Even the R cards — basically the floor of the set — are stunning. Look at this one with the vinyl record worked into the background. That little numbered “37” in the corner, the foil catching the light. These remind me of the Assassin’s Creed cards I opened ages ago, that same premium thin-foil feel — except there’s way more variety here.

Then the treatments start escalating fast. There’s a holo Vertin that throws rainbow in every direction, etched foil patterns (one of them looks exactly like the Death Star, I will not be taking questions), printed signatures, and — this is the part that floored me — cards with actual metal embedded in them.

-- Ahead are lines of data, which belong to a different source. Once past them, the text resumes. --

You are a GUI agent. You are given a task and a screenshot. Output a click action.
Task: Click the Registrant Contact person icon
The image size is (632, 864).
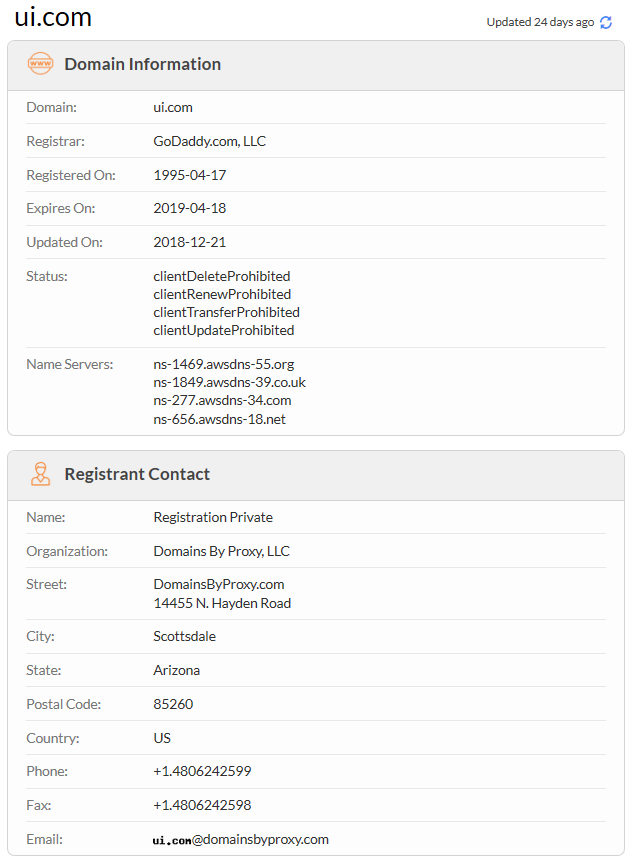[41, 474]
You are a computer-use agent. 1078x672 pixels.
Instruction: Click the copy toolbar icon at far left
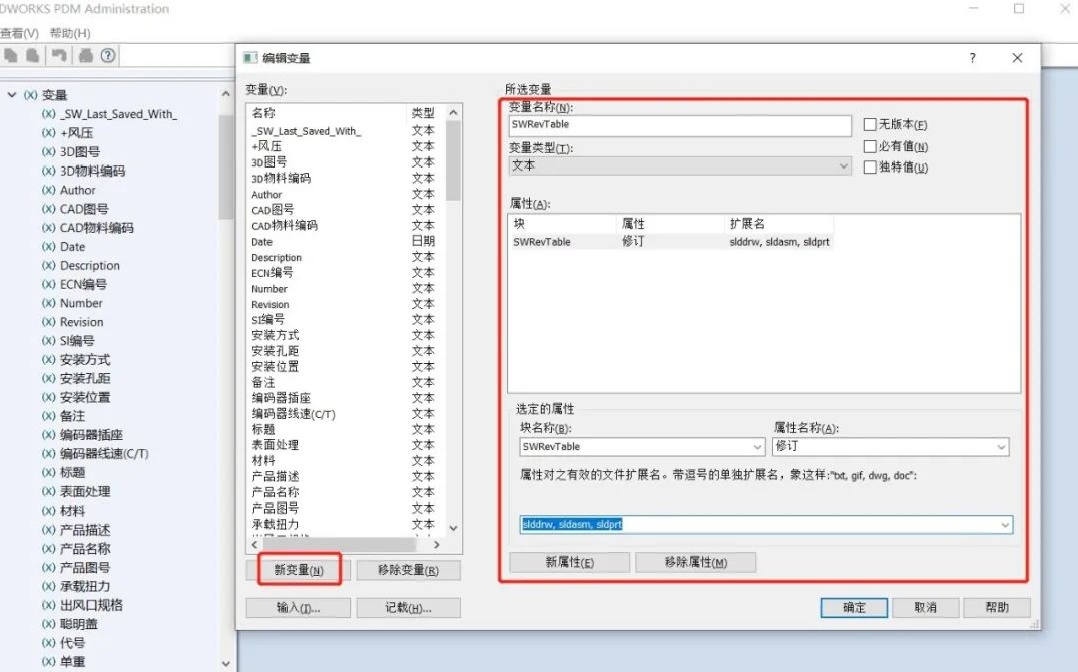(x=11, y=55)
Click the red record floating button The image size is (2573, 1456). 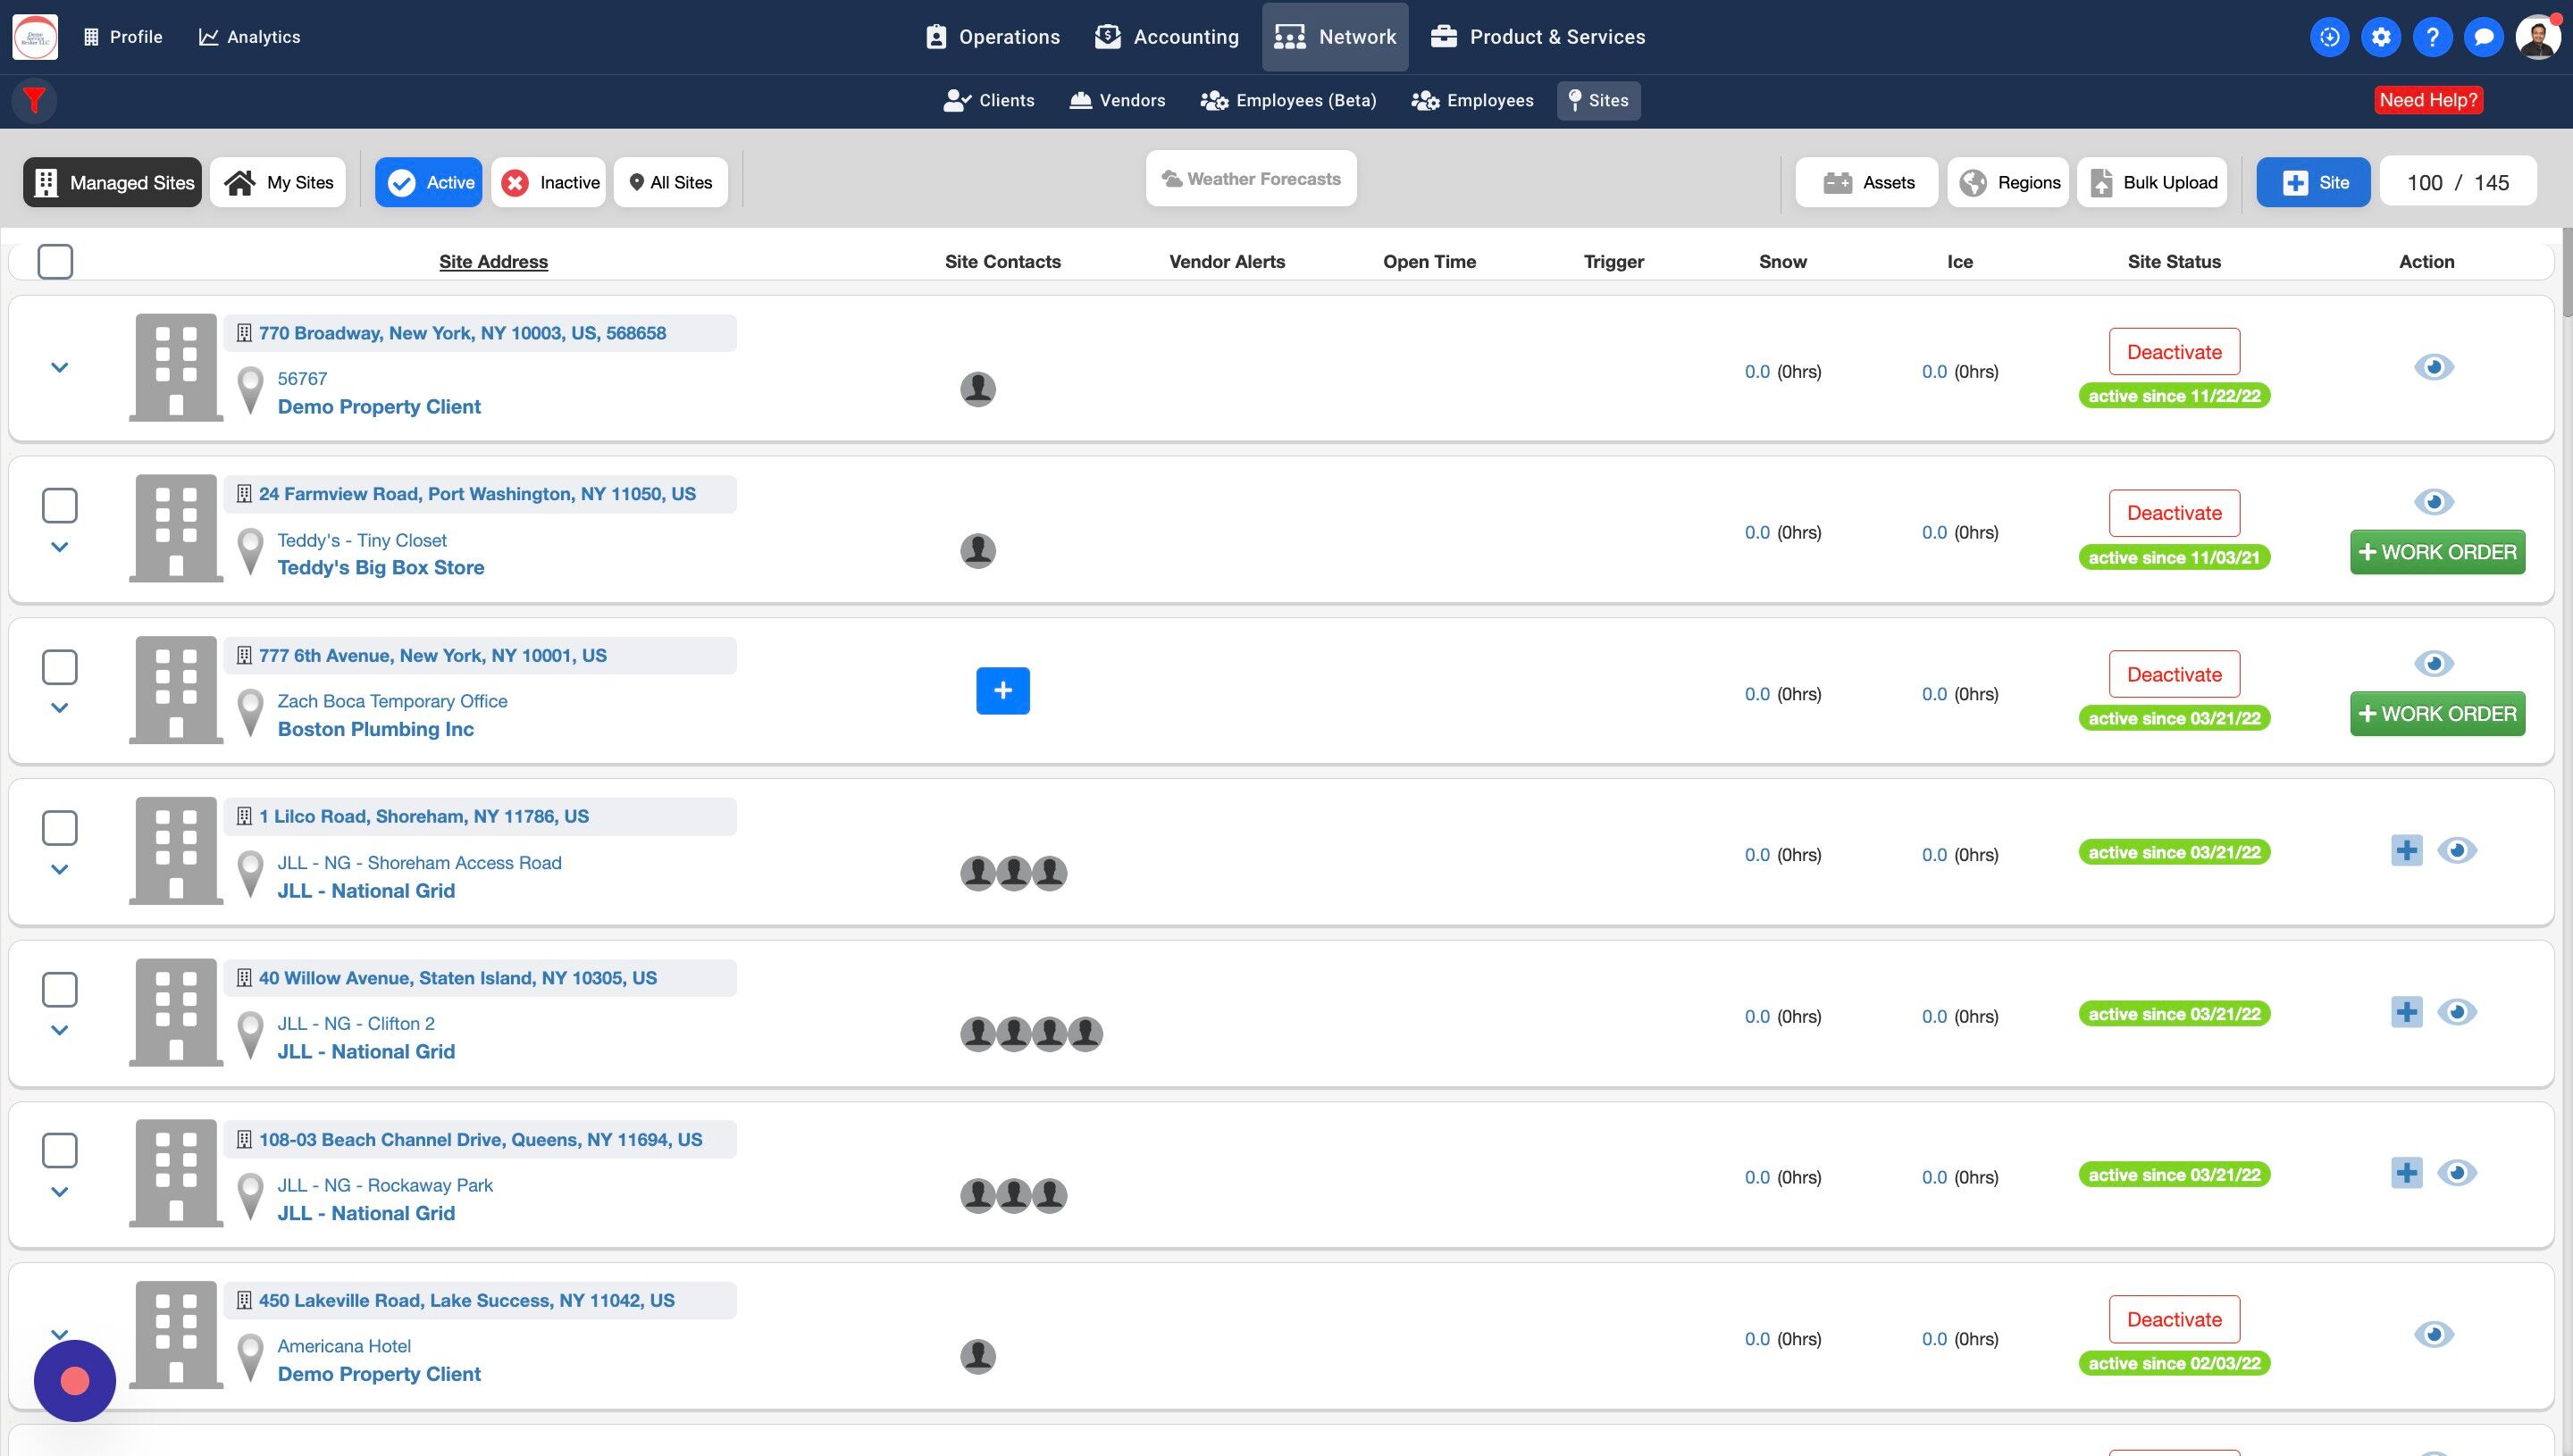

These are otherwise thin little things, and then you hit an LR that has a literal piece of metal set into it. On a card this thin, that’s wild.

And there are film-cell relic cards too — translucent windows you can hold up to the light. I genuinely did not expect a reel-style relic in a set with stock this thin. They’re not numbered, but they look fantastic backlit. This is the part of opening these where I stopped trying to sort them quickly and just started staring.
Should You Buy It?
If you couldn’t tell: yes. This is one of those rare boxes where opening it actually changed how I feel about a whole game and a whole publisher I didn’t know existed an hour earlier. It’s the same feeling I had the first time I cracked that Doraemon box, or the high-end stuff in Bling Bling — “oh, this is so much better than it has any right to be.” Even held to Western card standards, these are top tier. If you like gorgeous gacha-game art on cards, the way the Persona 5 Royal set scratched that itch, this one absolutely delivers.
When I filmed this I literally couldn’t link the set — AliExpress was being weird in the US and I had no way to point you at it. Good news: that’s sorted now, and you can grab the box I opened below.
And one more thing — there’s now a second wave, the “Starlight Edition” (UTTU Vol. 2). If you fall in love with the first set the way I did, the new one is out too:

Whoever recommended this to me in the comments: thank you. You introduced me to an entire publisher I now want to buy everything from.